Some schools, including Wesleyan, have contacted incoming freshmen to let them know they can defer their admission in light of the uncertainty around COVID-19. While other schools, including Princeton, are not guaranteeing a spot in the next year for incoming students choosing to defer. This excludes students who defer for established reasons including military service, religious study, or health challenges. For other schools, including Columbia University, the deadline to submit a deferral request has passed.

Many of these plans for schools include choices for students-- whether or not to come to campus, or whether or not to defer, leaving students in a difficult situation. What should you do?

If your school is offering a deferral, it is something you can consider. My advice on this is the same as before COVID-19. Deferring or taking a gap year is a good idea if you have a solid plan to do something productive with your time. With many gap year travel programs limited as well, this may be more difficult during COVID-19. I don’t recommend deferring if you don’t have an alternative plan that you are happy with or excited about.

The option of returning to campus is trickier. There is obvious risk in returning to a campus, regardless of the safety measures in place. Each student and their families need to weigh these risks in making this decision. For some students with certain health conditions, a return to campus is not a safe choice for the fall. Others may feel anxious or worried about catching or spreading COVID-19 the entire time, making a return to campus not worth it. Many students may be comfortable with the adjustments their school has made and ready to take on campus life, however different it may be from what they expected.

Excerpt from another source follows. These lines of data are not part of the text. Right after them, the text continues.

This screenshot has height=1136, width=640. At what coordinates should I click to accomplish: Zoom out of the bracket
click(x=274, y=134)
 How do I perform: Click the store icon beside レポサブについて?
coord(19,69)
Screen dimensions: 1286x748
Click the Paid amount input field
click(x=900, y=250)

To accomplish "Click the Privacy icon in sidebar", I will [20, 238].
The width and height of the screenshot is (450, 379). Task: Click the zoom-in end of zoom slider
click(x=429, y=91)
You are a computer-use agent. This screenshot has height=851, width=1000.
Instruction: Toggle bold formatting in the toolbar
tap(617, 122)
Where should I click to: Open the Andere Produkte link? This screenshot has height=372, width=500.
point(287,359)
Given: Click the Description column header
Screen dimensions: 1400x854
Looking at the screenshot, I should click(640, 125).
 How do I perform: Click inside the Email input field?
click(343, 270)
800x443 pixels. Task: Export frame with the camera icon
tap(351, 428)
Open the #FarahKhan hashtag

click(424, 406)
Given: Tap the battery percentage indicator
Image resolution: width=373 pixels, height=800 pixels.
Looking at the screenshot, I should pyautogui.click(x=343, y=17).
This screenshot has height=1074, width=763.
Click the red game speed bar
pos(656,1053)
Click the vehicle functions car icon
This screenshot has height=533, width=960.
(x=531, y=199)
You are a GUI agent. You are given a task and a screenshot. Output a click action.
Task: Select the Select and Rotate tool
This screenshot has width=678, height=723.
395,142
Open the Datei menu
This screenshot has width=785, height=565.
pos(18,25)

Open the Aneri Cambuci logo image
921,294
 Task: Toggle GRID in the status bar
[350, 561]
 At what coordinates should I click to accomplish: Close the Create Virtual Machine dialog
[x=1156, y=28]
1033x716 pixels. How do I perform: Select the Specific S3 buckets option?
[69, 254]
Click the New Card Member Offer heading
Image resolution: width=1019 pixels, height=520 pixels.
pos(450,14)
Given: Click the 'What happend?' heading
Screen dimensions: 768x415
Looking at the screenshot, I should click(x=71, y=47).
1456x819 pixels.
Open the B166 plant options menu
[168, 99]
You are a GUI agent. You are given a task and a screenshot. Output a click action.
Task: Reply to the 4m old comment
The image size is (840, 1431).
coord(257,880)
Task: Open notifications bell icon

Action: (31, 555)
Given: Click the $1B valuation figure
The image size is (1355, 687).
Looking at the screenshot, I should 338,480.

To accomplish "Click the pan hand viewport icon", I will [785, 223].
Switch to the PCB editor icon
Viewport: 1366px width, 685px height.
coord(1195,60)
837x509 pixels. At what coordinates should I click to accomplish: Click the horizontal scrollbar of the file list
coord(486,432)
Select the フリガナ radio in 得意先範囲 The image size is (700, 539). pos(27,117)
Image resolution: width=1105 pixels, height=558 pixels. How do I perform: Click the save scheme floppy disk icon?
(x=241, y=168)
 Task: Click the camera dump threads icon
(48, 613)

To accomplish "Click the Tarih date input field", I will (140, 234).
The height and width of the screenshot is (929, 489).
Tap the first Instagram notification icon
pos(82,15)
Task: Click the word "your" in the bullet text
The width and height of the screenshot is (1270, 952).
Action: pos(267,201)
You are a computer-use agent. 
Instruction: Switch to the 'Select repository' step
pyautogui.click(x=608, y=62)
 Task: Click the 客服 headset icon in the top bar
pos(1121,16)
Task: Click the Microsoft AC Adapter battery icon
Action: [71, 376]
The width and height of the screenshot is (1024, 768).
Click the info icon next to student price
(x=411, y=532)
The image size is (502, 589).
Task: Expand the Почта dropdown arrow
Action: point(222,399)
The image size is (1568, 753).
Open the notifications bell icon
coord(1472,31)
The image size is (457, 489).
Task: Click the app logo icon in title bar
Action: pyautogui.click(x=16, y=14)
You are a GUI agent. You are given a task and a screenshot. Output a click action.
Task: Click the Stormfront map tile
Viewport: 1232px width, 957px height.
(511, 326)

I know it is a disappointing time for college-bound students across the country. Many did not get to attend high school graduation ceremonies or see their friends for the past several months, and now many remain uncertain of what their first semester at college will look like. Regardless of what colleges are choosing to do and what you choose to do, remember that the first semester of your freshman year is only 12.5% of your time in college. The many changes at schools across the country may make for a less than ideal start to your college career, but you will have many more semesters to make up for it. Hopefully, soon you will get to experience something closer to the typical college experience you imagined.